Start of AVAILABLE DATA

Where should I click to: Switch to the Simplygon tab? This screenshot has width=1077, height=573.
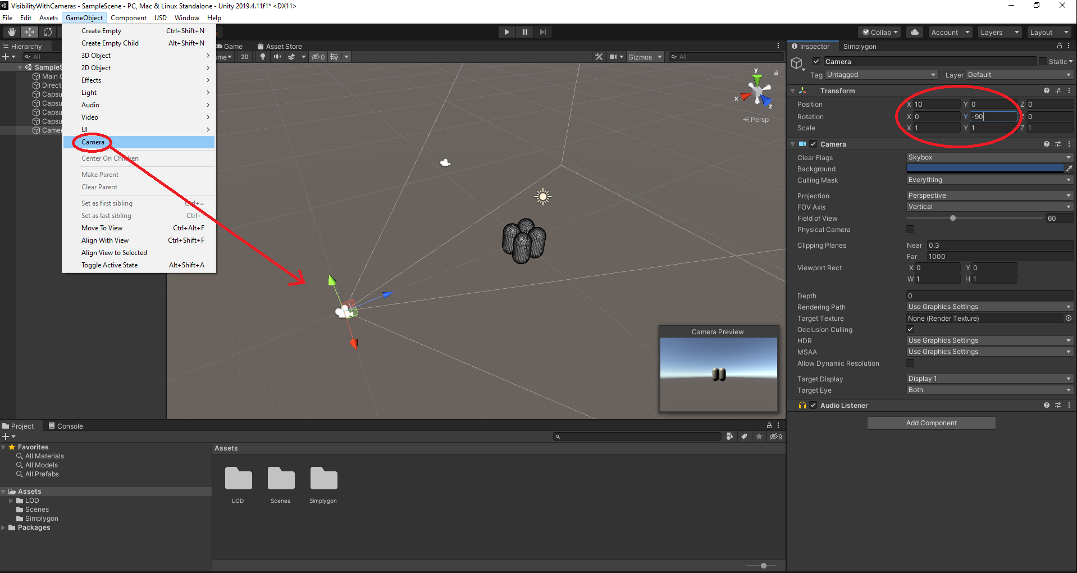pos(859,46)
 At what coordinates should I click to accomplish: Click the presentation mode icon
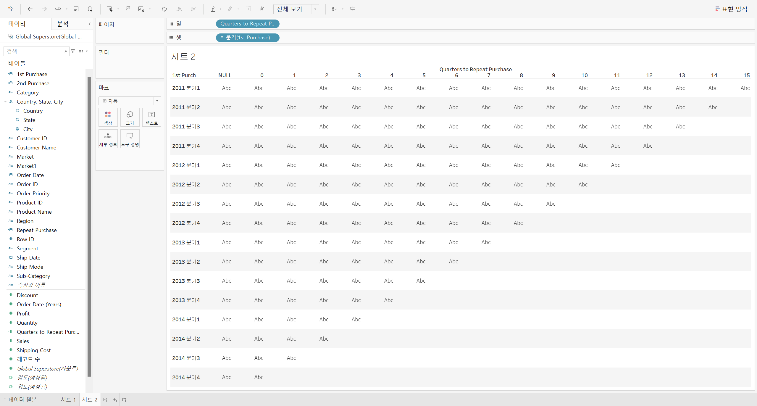[x=353, y=9]
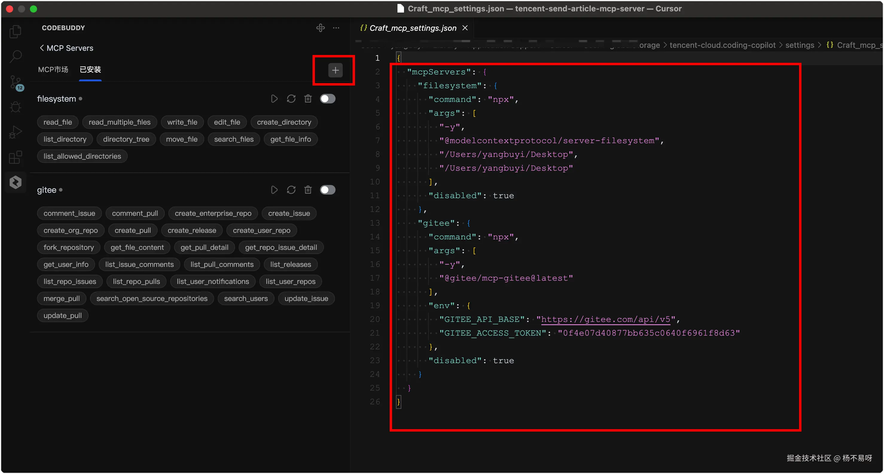
Task: Click the run icon for filesystem server
Action: pos(274,99)
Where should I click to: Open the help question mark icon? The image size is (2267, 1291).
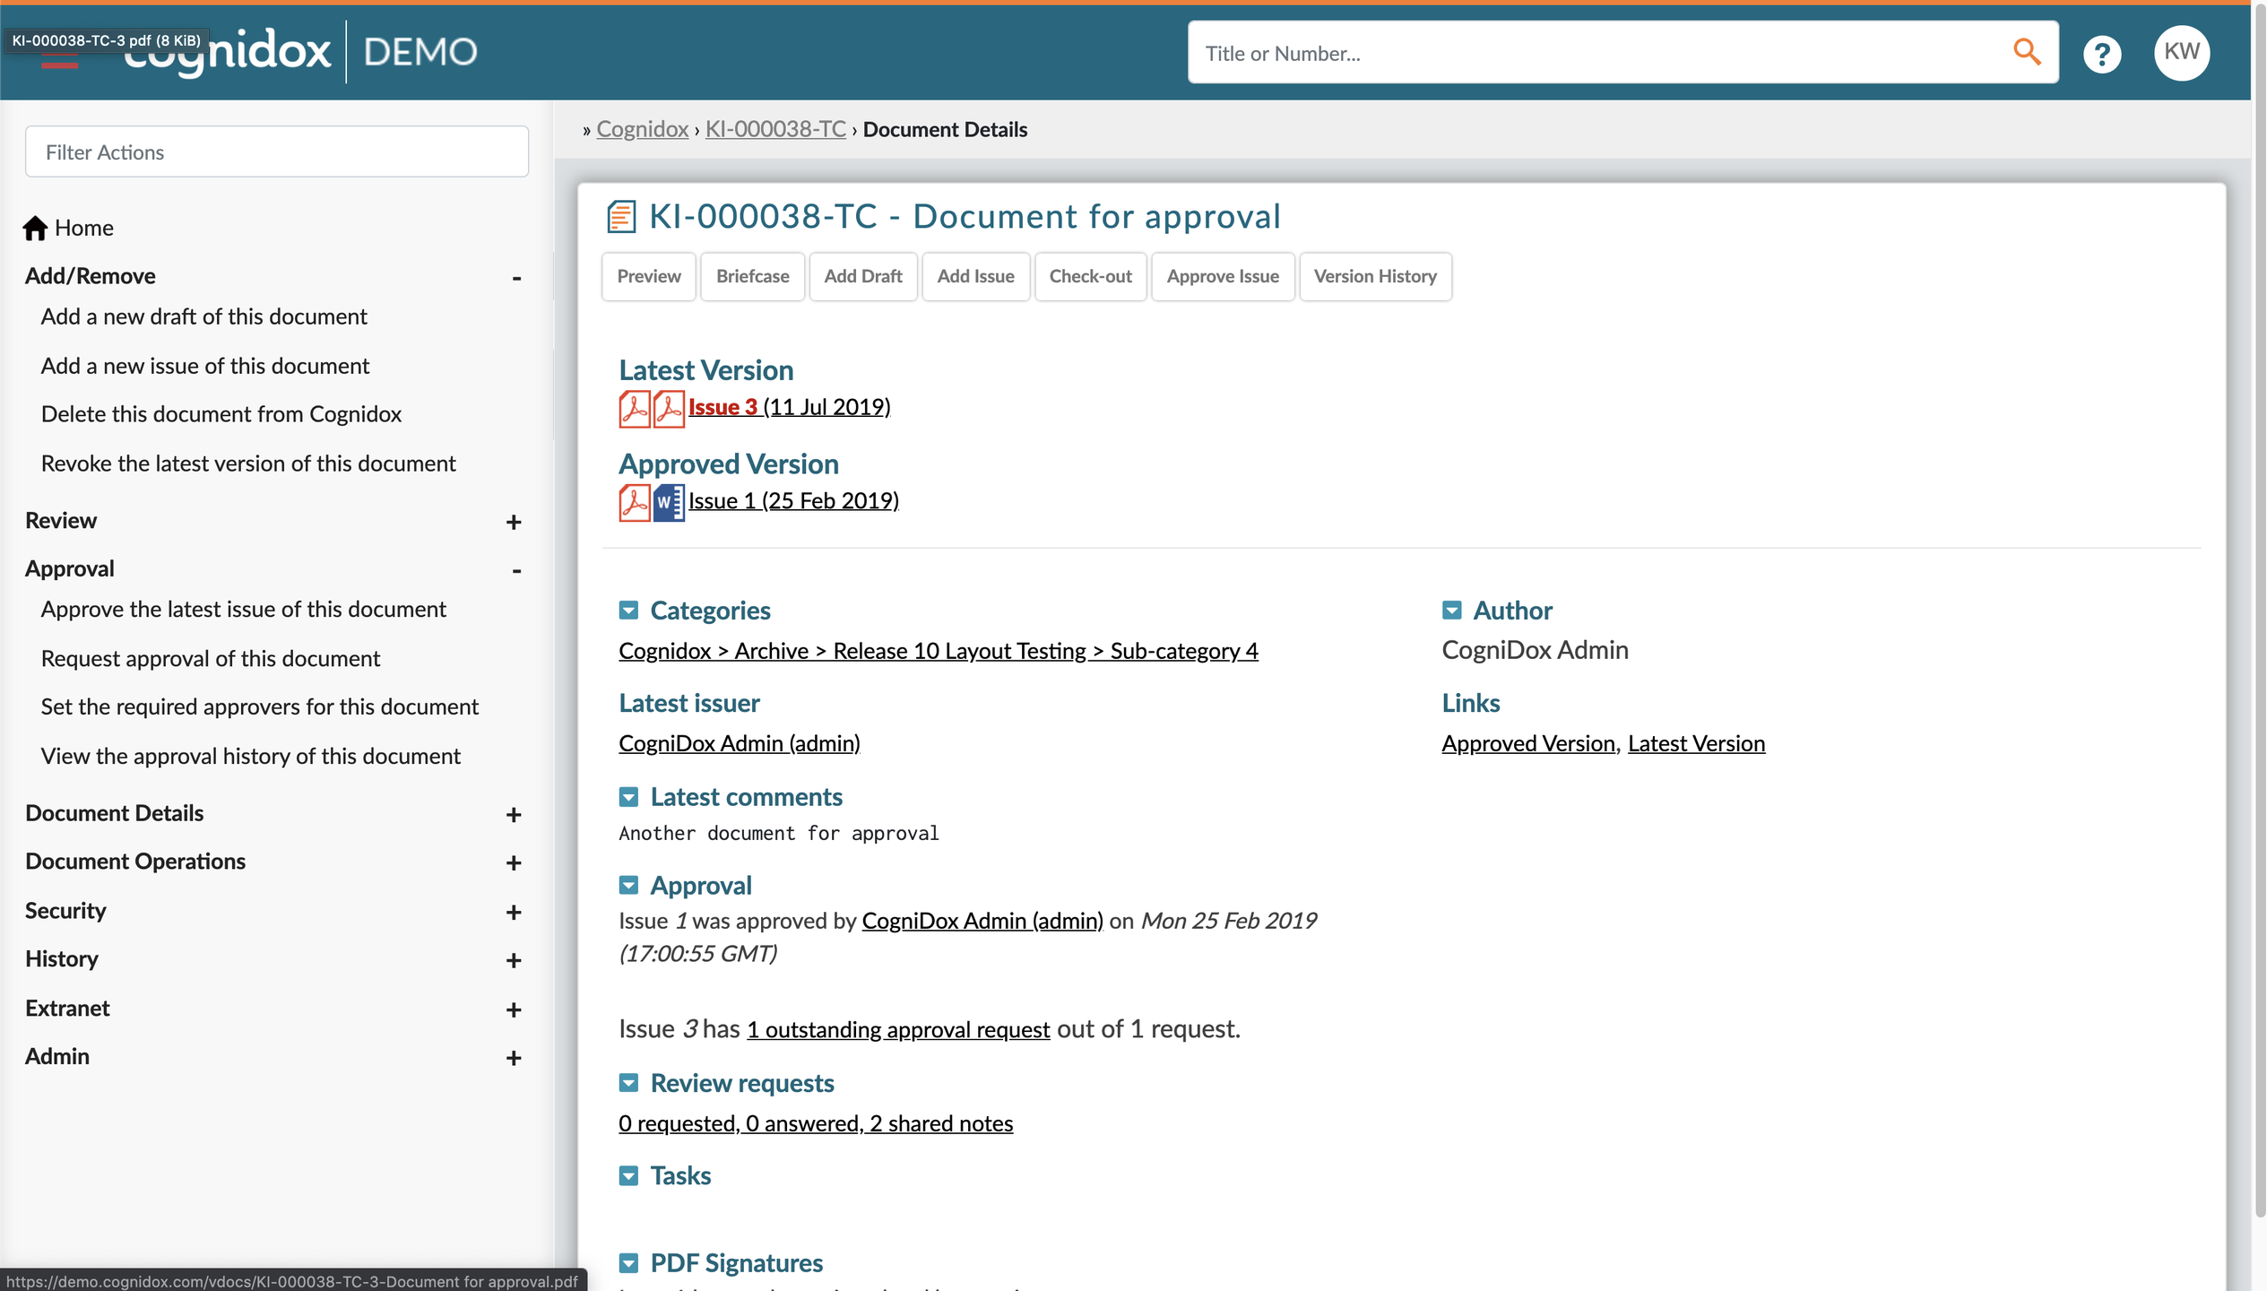tap(2101, 54)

End of AVAILABLE DATA

> _TASK_
Without the pictures, write out every line above exactly as it appears.

> _RESPONSE TO THE EXERCISE_
Where should I click to: Switch to the Simplygon tab? This screenshot has width=1077, height=573.
pos(859,46)
 At what coordinates should I click to accomplish: Click the presentation mode icon
[x=353, y=9]
Task: Click the run icon for filesystem server
Action: pos(274,99)
Where should I click to: Open the help question mark icon? The image size is (2267, 1291).
tap(2101, 54)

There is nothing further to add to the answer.